Risk-Weighted Capital Requirements for the Company and the Subsidiary Bank

Effective January 1, 2015, the Company and its subsidiary bank became subject to new capital regulations (“Basel III Capital Rules”) adopted by the Federal Reserve in July 2013 establishing a new comprehensive capital framework for U.S. banks. The Basel III Capital Rules were fully implemented as of January 1, 2019. For a tabular summary of our risk-weighted capital ratios, see “Management’s Discussion and Analysis of Financial Condition and Results of Operations – Capital” and Note 22, Stockholders’ Equity, of the Notes to Consolidated Financial Statements.

The Basel III Capital Rules include a common equity Tier 1 capital to risk-weighted assets (“CET1”) ratio of 4.5% and a common equity Tier 1 capital conservation buffer of 2.5% of risk-weighted assets. CET1 generally consists of common stock; retained earnings; accumulated other comprehensive income; and certain minority interests, all subject to applicable regulatory adjustments and deductions.

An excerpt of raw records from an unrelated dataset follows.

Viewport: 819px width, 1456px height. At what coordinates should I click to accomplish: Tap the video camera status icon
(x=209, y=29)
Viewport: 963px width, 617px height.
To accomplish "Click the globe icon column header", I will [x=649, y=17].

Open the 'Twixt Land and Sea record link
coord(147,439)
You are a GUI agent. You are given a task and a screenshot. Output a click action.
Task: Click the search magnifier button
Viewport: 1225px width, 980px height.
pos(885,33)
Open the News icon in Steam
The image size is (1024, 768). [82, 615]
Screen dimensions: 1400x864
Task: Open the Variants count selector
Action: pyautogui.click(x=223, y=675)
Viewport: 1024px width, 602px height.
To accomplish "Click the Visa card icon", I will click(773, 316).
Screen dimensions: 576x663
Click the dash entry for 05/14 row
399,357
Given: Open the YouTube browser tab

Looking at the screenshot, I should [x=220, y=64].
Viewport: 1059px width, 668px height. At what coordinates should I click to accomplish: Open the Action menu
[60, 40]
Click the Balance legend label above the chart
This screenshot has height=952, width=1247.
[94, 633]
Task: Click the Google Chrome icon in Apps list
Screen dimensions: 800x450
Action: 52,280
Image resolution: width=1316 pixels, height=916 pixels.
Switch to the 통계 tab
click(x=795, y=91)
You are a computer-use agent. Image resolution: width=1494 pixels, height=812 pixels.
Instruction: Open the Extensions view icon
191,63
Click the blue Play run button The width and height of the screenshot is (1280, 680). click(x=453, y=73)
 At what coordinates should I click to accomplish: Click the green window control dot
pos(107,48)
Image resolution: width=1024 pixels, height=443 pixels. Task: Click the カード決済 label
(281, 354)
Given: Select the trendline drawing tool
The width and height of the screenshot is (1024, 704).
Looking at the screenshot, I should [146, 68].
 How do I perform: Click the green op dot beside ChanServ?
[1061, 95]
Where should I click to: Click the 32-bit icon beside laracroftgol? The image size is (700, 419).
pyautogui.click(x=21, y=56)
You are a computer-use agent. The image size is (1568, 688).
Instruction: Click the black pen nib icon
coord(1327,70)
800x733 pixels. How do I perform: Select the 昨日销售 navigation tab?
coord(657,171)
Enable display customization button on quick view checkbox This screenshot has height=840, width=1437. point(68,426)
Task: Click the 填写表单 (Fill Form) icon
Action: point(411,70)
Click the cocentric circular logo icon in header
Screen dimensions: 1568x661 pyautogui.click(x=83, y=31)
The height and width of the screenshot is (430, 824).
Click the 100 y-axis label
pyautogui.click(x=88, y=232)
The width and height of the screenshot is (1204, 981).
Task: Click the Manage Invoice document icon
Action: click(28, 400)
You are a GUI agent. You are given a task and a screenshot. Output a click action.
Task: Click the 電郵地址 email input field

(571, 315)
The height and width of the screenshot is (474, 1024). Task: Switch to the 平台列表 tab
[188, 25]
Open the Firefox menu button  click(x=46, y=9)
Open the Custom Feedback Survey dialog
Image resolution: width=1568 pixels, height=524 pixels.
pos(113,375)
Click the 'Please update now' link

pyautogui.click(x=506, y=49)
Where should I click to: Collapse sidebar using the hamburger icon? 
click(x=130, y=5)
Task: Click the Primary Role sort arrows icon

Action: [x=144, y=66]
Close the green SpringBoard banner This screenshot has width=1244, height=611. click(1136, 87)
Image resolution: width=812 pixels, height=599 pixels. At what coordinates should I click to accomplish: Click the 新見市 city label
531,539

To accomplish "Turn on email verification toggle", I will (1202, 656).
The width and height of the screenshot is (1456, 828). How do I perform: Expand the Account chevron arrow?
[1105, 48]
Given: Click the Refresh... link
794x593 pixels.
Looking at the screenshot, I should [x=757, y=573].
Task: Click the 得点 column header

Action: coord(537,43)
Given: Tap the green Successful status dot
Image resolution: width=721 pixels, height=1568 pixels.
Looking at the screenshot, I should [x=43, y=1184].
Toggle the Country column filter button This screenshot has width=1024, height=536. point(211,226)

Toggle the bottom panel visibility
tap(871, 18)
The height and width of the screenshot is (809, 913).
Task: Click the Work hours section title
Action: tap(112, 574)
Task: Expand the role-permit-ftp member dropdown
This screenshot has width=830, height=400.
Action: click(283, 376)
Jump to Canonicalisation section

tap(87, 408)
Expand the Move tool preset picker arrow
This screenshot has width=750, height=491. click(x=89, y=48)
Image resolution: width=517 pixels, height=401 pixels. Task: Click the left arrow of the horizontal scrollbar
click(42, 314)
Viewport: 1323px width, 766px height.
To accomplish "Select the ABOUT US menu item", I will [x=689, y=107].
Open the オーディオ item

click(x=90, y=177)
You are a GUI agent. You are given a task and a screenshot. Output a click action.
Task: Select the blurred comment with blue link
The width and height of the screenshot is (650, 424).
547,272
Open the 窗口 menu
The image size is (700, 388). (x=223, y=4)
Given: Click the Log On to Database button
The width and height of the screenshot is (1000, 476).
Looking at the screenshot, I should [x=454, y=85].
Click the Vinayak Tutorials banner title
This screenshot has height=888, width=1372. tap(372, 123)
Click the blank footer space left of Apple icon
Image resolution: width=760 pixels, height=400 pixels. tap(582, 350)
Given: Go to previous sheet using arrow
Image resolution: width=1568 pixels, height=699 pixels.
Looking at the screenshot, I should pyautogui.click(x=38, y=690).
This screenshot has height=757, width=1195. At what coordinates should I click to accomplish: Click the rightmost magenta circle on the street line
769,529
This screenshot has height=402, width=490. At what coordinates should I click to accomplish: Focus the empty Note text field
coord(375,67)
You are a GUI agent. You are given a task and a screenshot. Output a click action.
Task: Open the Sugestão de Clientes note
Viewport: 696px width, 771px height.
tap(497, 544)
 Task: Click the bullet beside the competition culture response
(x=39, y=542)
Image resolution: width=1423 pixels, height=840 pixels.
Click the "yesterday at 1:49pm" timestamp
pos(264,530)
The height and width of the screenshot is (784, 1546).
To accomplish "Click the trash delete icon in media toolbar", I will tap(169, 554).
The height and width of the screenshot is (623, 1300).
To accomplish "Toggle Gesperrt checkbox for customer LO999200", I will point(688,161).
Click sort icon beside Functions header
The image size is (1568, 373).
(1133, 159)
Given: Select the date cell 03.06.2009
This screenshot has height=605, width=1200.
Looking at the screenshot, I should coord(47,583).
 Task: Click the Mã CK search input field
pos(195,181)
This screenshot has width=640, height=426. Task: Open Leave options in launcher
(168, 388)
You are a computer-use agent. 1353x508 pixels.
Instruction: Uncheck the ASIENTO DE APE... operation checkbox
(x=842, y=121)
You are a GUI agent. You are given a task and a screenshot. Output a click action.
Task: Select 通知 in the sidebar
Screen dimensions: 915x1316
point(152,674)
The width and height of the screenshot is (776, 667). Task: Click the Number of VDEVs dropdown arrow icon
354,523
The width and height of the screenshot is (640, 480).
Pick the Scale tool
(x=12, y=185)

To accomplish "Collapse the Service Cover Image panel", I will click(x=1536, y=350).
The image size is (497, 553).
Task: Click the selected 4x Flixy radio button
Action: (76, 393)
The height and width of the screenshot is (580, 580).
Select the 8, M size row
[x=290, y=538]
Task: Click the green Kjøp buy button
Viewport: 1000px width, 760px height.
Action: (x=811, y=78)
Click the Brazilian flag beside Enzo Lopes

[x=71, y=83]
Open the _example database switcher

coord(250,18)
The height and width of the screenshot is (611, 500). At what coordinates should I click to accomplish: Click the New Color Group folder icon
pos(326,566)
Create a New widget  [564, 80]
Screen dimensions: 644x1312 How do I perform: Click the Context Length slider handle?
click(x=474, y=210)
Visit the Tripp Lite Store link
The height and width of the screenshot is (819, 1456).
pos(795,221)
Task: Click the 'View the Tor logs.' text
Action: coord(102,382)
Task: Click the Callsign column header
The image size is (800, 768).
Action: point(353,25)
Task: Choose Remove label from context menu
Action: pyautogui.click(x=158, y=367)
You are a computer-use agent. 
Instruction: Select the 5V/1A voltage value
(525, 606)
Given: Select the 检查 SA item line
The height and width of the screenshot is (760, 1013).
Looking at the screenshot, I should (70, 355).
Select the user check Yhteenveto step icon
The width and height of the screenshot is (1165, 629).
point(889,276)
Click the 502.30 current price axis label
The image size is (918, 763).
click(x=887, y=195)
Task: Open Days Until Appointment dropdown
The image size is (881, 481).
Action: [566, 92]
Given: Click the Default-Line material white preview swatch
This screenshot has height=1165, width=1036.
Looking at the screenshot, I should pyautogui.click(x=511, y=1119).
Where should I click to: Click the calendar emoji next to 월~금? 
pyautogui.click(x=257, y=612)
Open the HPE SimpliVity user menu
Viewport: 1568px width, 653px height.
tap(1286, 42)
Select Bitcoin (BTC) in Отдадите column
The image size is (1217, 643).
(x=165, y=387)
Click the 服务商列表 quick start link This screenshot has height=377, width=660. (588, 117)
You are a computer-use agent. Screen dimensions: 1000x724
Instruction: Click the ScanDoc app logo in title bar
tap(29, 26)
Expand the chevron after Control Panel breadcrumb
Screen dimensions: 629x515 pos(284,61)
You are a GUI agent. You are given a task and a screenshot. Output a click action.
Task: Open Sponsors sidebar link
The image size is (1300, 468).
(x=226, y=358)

The Company and its subsidiary bank must hold a capital conservation buffer composed of CET1 capital above its minimum risk-based capital requirements.

A banking organization’s qualifying total capital consists of two components: Tier 1 Capital and Tier 2 Capital. Tier 1 Capital is an amount equal to the sum of common stockholders’ equity, hybrid capital instruments (instruments with characteristics of debt and equity) in an amount up to 25% of Tier 1 Capital, certain preferred stock and the minority interest in the equity accounts of consolidated subsidiaries. For bank holding companies and financial holding companies, goodwill (net of any deferred tax liability associated with that goodwill) may not be included in Tier 1 Capital. Identifiable intangible assets may be included in Tier 1 Capital for banking organizations, in accordance with certain further requirements. At least 50% of the banking organization’s total regulatory capital must consist of Tier 1 Capital.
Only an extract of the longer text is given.